Image: Oliver Beer
Museum Exhibition

Oliver Beer

15 March—4 June 2017
Ikon Gallery, Birmingham

British artist Oliver Beer returns to Ikon for the first time since 2011 to provide audiences with an opportunity to encounter his new and recent work within the context of a judicious survey.

Oliver Beer interrogates at once the physical properties and emotional value of objects, with a paradoxical emphasis on emptiness and absence. The notion of “negative space” is key – whereby a balance is struck between occupied and unoccupied space – so the viewer is confronted with what is, literally, not there. A number of recent works have involved a selection of vessels – ceramic and otherwise – to create idiosyncratic musical instruments as installations. The empty space within each vessel has its own musical note at which it resonates, and so contributes to a symphony of natural frequencies, with microphones feeding back into looping sound systems.

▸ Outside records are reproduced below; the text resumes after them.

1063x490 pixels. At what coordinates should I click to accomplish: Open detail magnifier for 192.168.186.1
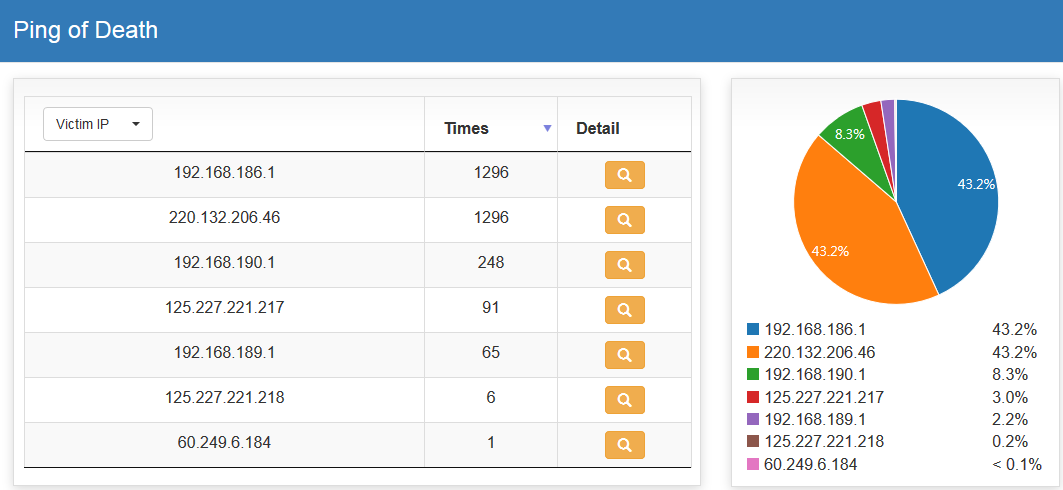(624, 175)
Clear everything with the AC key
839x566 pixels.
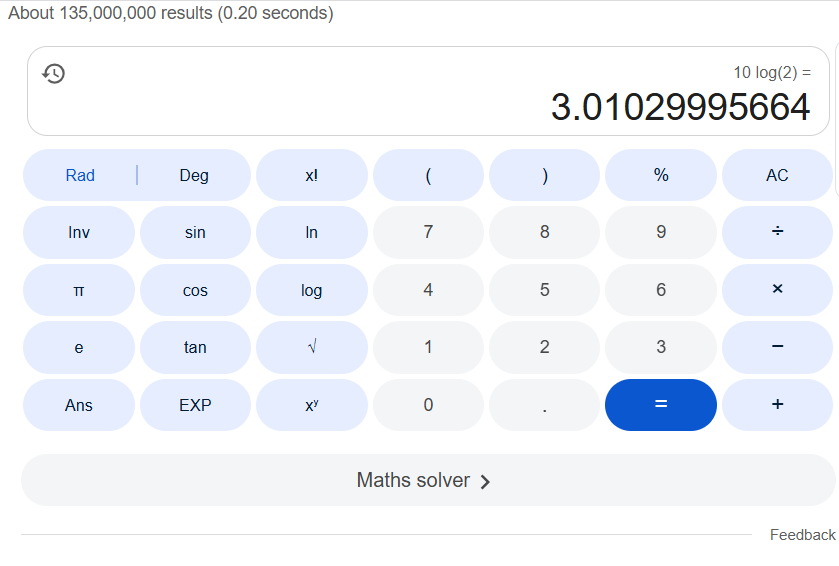[777, 175]
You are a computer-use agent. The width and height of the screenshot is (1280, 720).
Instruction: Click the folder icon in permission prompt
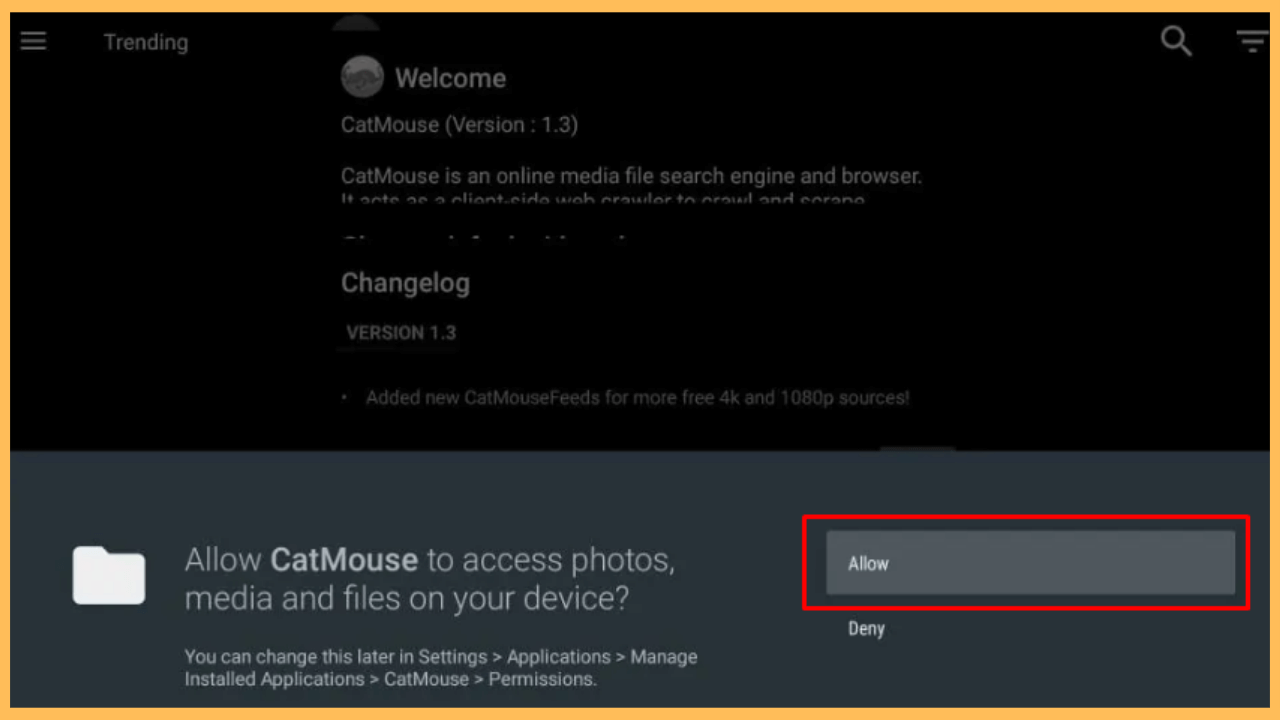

A new work, commissioned by Ikon, Reanimation (I Wanna Be Like You), 2017 is a “re-animation” of a scene from Walt Disney’s Jungle Book. 2,500 local school children, from early years until the age of 13, were invited to join in, drawing film stills in order of their age, so that the animation becomes increasingly “grown up”. Frame by frame the scribbles of infants progressively give way to the increasingly lucid drawings of children and then adolescents. Thus Oliver Beer touches on the inexorable passage of time – through a time-based medium – in order to encourage a consideration of what it is like to be human.